**Exercise input**
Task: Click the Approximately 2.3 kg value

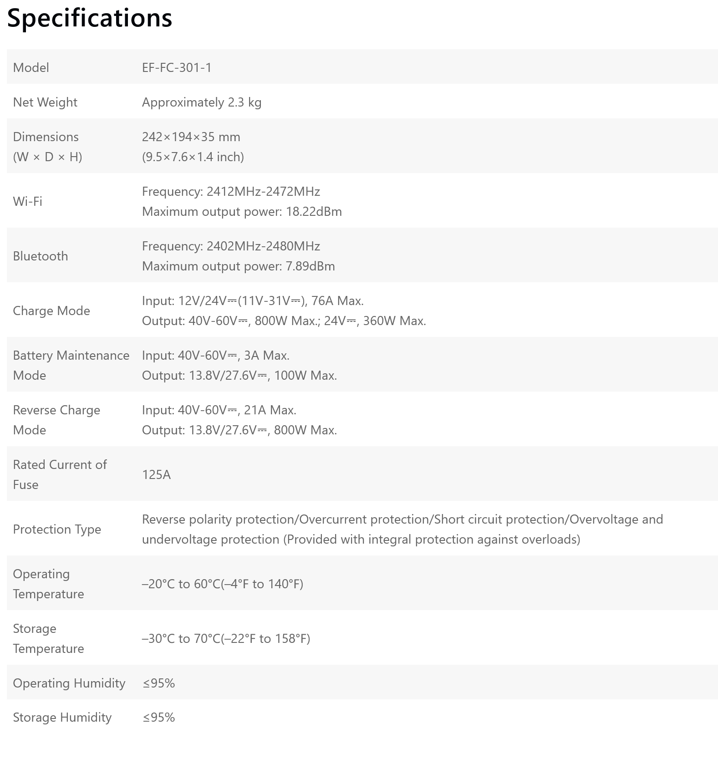Action: (x=202, y=102)
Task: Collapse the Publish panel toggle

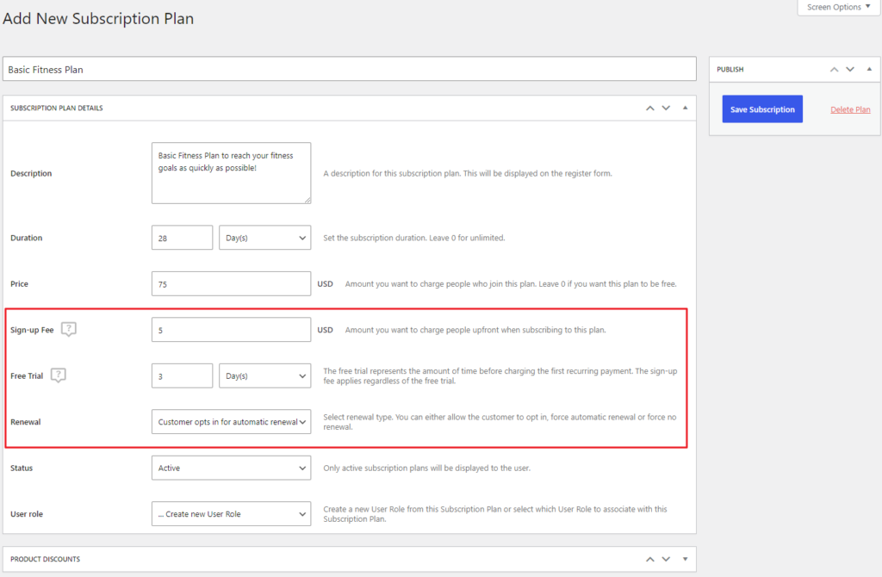Action: 868,70
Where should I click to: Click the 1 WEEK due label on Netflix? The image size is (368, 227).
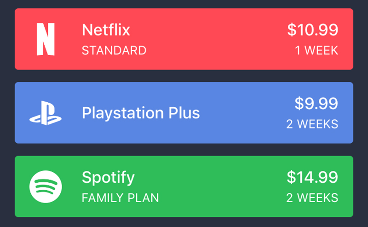click(x=316, y=51)
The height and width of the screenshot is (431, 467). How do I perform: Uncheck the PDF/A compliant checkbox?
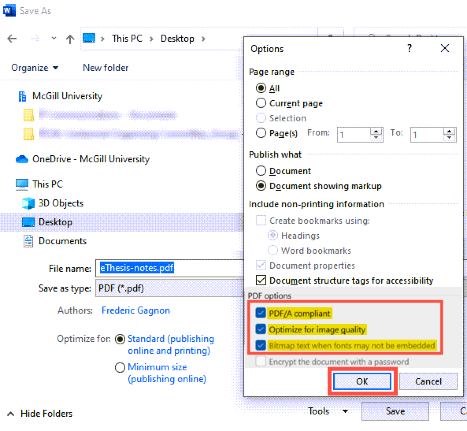tap(261, 313)
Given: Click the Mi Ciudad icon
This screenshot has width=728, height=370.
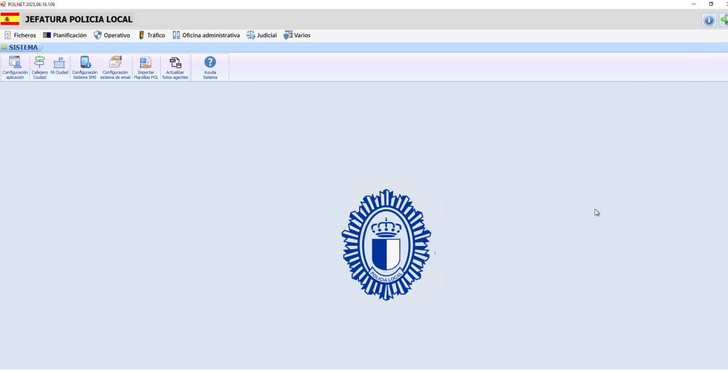Looking at the screenshot, I should coord(59,67).
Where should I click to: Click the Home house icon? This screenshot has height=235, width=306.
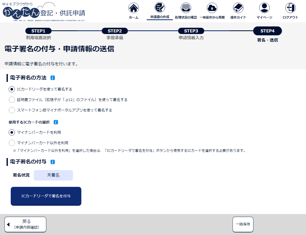pos(133,8)
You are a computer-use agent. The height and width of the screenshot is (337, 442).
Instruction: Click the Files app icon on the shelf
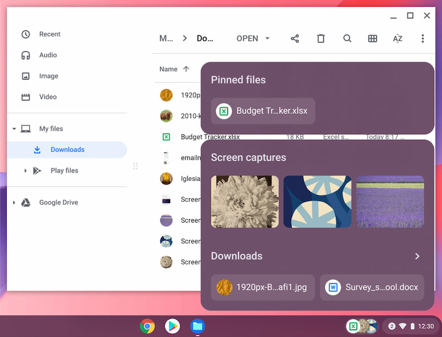(197, 326)
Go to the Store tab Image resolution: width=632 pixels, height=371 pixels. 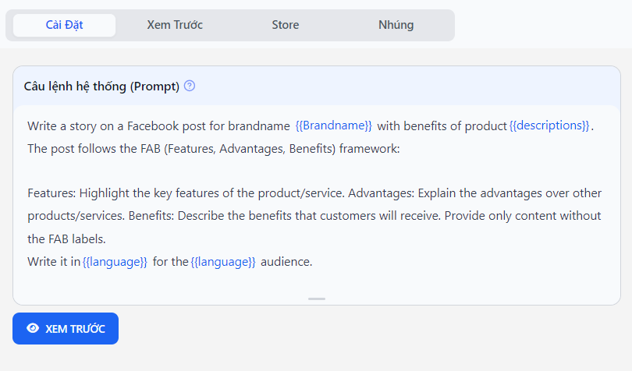tap(286, 25)
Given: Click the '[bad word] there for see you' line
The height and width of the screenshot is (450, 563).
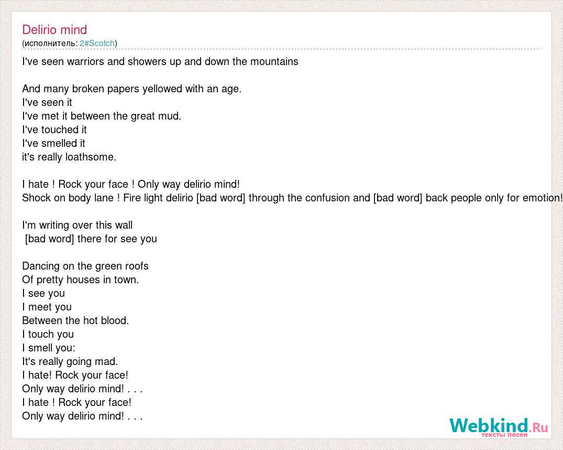Looking at the screenshot, I should click(x=91, y=239).
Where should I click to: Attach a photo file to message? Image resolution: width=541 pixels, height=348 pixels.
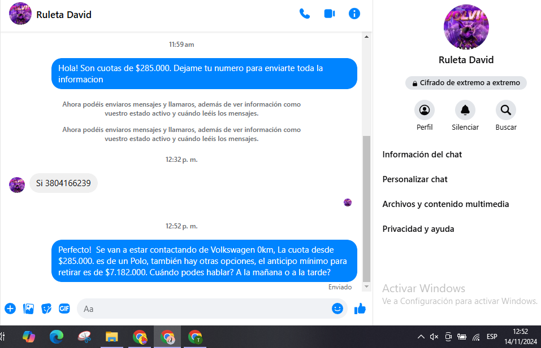pos(28,309)
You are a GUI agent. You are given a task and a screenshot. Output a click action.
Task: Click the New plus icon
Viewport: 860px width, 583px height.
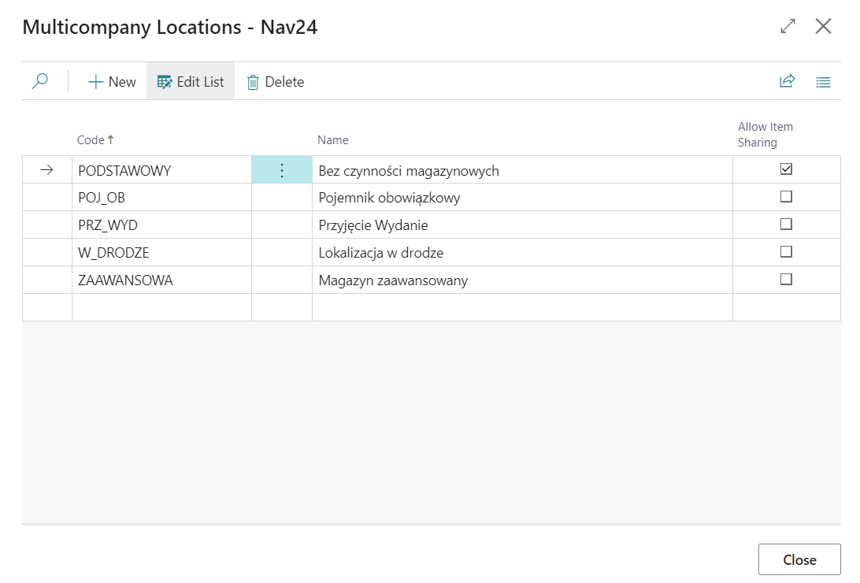(x=96, y=82)
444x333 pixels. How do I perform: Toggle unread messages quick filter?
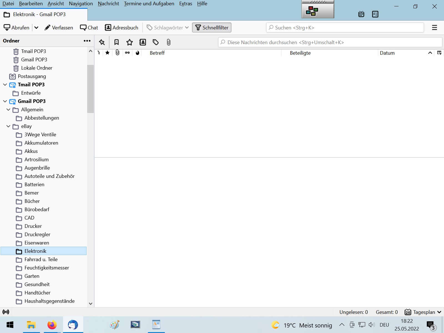(x=117, y=42)
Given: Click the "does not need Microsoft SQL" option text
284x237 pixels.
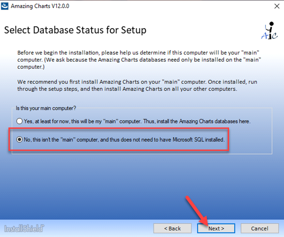Looking at the screenshot, I should click(x=124, y=140).
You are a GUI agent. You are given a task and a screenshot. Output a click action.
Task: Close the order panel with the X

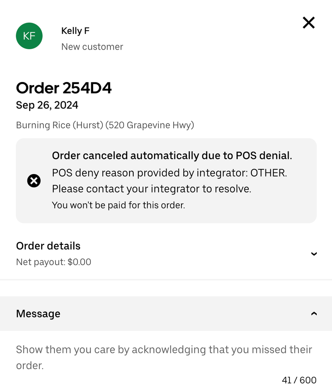tap(309, 23)
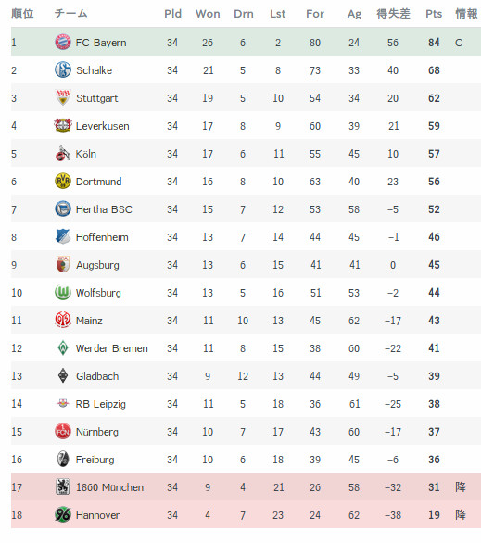Click the Hannover 96 logo
This screenshot has width=481, height=543.
(x=63, y=514)
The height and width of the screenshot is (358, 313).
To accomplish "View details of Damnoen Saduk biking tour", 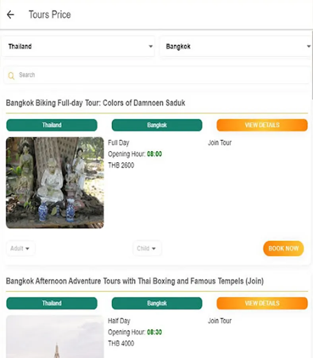I will pyautogui.click(x=262, y=125).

**Required work**
Starting with the first line of the data, transcribe every line exactly through the one containing "Given: Click the Mi Ciudad icon". No pictures go in.

**Output below**
Task: Click the Approximately 2.3 kg value

Action: (x=202, y=102)
Task: Collapse the Publish panel toggle

Action: 868,70
Where should I click to: Click the 1 WEEK due label on Netflix? The image size is (368, 227).
click(x=316, y=51)
The height and width of the screenshot is (431, 467). How do I perform: Uncheck the PDF/A compliant checkbox?
tap(261, 313)
Given: Click the Mi Ciudad icon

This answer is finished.